Okra: A Southern summer treat
Beautiful hibiscus flowers, tall strong stalks, large prickly leaves and elongated green fruit are all a part of this Southern staple.
Growing up, I watched my grandfather and father grow and pick Louisiana Green Velvet okra. They would wear long sleeves while walking through the jungle of stalks and leaves picking buckets of this velvety smooth vegetable. I begged to help, but when I was finished, I ran inside and washed off my arms because they were itching from contact with the leaves. That night, my mother would stir fry this delicious treat and we would eat until there were no leftovers. As an adult, I went to every feed store I could find searching for Louisiana Green Velvet okra seeds, but could find none. I asked my father if he had any extra because I knew that he and my grandfather saved their seeds from year to year. Thankfully he did, so I planted some and continue the tradition.

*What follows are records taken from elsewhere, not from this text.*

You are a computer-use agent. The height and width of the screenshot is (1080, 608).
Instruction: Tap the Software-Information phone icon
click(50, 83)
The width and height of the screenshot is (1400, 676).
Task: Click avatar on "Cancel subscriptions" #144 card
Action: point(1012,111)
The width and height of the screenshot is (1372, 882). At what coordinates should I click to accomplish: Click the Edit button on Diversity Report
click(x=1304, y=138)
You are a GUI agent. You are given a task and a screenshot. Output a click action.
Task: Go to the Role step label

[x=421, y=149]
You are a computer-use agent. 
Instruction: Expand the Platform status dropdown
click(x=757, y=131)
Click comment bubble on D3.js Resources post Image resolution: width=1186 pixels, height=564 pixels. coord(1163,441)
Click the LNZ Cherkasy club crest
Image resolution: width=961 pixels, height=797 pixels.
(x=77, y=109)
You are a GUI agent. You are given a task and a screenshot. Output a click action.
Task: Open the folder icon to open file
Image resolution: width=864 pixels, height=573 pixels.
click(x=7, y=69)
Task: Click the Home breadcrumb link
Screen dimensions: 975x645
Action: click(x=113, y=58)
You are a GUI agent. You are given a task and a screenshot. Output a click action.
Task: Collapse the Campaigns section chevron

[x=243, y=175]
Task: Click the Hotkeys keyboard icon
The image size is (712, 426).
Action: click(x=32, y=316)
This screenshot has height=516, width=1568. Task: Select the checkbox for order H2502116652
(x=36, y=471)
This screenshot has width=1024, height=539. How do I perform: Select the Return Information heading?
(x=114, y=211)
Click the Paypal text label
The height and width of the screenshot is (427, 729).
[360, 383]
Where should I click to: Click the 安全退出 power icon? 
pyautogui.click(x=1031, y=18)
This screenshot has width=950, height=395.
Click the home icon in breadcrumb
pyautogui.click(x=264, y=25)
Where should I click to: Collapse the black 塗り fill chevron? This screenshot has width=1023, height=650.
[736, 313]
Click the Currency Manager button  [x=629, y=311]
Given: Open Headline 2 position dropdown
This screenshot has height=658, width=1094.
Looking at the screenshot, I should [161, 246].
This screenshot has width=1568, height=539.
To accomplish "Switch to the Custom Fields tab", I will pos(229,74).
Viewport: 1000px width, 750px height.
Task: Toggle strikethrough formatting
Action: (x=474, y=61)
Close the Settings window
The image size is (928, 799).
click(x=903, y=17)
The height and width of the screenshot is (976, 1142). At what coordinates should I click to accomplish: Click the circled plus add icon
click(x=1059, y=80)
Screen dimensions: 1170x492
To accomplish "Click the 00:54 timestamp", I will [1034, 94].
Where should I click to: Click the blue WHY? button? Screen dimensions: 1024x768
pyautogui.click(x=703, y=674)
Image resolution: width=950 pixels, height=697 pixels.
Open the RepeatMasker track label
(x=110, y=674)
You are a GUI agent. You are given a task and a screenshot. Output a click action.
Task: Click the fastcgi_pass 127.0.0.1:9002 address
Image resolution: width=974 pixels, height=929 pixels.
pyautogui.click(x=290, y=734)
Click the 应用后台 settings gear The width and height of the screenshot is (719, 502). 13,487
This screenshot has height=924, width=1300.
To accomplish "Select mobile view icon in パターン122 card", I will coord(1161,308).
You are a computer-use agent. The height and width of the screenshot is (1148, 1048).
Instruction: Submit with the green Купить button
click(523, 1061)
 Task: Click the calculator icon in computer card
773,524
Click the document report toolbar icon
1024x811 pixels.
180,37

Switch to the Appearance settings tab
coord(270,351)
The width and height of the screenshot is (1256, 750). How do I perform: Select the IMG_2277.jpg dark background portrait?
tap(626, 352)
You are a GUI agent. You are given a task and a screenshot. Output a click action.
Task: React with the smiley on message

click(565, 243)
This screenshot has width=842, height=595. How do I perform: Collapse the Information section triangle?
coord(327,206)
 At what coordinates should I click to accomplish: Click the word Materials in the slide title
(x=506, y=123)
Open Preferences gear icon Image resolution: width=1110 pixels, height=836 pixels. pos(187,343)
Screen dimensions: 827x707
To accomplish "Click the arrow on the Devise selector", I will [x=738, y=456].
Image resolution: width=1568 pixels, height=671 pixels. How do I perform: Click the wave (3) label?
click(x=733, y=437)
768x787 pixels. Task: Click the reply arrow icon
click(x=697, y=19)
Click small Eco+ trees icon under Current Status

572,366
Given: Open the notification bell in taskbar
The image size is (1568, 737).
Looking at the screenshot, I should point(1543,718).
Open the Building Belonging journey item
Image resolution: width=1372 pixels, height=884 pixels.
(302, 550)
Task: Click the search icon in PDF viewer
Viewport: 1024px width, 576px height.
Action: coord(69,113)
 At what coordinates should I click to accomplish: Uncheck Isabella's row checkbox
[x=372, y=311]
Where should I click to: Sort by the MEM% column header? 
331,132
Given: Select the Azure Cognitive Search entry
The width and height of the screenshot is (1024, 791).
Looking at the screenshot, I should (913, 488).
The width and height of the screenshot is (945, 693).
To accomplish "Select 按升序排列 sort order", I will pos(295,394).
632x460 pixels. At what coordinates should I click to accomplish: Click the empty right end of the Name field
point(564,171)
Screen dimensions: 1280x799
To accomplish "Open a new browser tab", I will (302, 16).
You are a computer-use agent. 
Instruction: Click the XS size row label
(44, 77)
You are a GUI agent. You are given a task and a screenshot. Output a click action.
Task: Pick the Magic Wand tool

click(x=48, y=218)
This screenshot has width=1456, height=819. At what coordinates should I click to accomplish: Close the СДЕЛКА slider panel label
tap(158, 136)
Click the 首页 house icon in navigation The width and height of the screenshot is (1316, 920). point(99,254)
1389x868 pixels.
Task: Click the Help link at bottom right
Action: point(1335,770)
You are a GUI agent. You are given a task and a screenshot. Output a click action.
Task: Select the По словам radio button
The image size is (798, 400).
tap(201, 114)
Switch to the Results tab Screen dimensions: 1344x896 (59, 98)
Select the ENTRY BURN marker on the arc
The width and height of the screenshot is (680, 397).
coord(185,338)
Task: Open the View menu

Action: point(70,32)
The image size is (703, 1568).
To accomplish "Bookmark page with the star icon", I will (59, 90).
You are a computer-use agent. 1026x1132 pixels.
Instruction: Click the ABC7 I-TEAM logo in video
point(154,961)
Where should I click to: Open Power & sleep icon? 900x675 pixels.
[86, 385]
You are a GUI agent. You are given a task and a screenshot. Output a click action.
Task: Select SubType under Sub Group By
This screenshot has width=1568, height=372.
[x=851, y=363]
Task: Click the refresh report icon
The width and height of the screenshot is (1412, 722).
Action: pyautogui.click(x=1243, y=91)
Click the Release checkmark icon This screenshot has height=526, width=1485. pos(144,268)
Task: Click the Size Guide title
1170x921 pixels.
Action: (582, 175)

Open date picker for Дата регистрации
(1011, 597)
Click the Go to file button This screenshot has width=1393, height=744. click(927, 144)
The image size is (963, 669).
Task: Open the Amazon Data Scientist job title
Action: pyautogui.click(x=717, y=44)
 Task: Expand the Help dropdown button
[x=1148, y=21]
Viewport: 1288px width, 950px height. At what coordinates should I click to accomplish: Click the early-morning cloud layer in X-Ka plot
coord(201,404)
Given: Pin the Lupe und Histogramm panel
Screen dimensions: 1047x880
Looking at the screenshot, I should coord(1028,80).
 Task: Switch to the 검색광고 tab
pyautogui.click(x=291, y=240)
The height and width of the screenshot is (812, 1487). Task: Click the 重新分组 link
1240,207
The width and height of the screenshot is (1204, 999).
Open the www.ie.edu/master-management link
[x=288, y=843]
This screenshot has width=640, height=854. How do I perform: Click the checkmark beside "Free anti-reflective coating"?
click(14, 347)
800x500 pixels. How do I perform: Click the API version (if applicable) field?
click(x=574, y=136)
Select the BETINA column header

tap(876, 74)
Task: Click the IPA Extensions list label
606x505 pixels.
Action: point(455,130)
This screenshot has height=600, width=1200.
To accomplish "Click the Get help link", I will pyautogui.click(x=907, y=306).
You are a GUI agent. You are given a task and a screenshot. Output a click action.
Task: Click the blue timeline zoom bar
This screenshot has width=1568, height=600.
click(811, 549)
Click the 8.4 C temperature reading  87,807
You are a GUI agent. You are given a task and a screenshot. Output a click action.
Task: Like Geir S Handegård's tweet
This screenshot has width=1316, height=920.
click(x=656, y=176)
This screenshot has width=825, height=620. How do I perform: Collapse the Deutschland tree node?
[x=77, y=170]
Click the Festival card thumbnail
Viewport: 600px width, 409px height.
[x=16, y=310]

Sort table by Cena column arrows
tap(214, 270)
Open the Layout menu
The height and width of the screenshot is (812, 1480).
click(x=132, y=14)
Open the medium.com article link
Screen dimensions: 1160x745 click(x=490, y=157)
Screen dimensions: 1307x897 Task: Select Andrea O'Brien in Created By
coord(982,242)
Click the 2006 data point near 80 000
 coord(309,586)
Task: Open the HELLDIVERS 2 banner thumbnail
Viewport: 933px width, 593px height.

Okra is in the hibiscus family and is very easy to grow in our area. Okra grows three to six feet tall depending on the variety. Before planting, choose an area that receives full sun and has well-drained, fertile soil. Okra seeds should be planted in the ground one inch deep and three to five inches apart in rows that are 36 to 48 inches apart. Planting dates are flexible depending on the weather but usually occur from April 1 – July 15. If the seeds do not germinate well, they can be soaked overnight. I usually plant mine in wet soil. Seedlings should be thinned to 15 to 24 inches apart. When I thin my seedlings, I dig them up and transplant them to places where seeds did not germinate. Okra is sensitive to being moved, so as much dirt as possible should be kept around the roots, and they should be watered well. The transplants will look wilted for a day or two, but they should perk up and grow nicely. According to the Texas A& M AgriLife Extension Service, the best varieties for our area are Clemson Spineless, Louisiana Green Velvet, Dwarf Green, Emerald and Long Horn.
When harvesting okra, the smaller pods, less than five inches, are the tenderest. If the pods are allowed to grow too large, they will be harder to pick and too tough to eat. If the plants begin to slow in their production, one-third of the plant can be pruned. This allows side shoots to form and produce more okra. My grandfather used to prune his okra back every year in order to get a second crop. To save seeds, a few pods should be left on the stalk until they turn brown.
Okra can be prepared many different ways. Some people put it in gumbo and other soups, others fry it or cook it with tomatoes. My favorite preparation is stir fried. To stir fry okra, cut it up into small (quarter-inch) size rounds and shake it in a plastic bag with cornmeal and the seasoning of your choice. Then stir fry it in a skillet with several tablespoons of hot oil until it is browned and tender.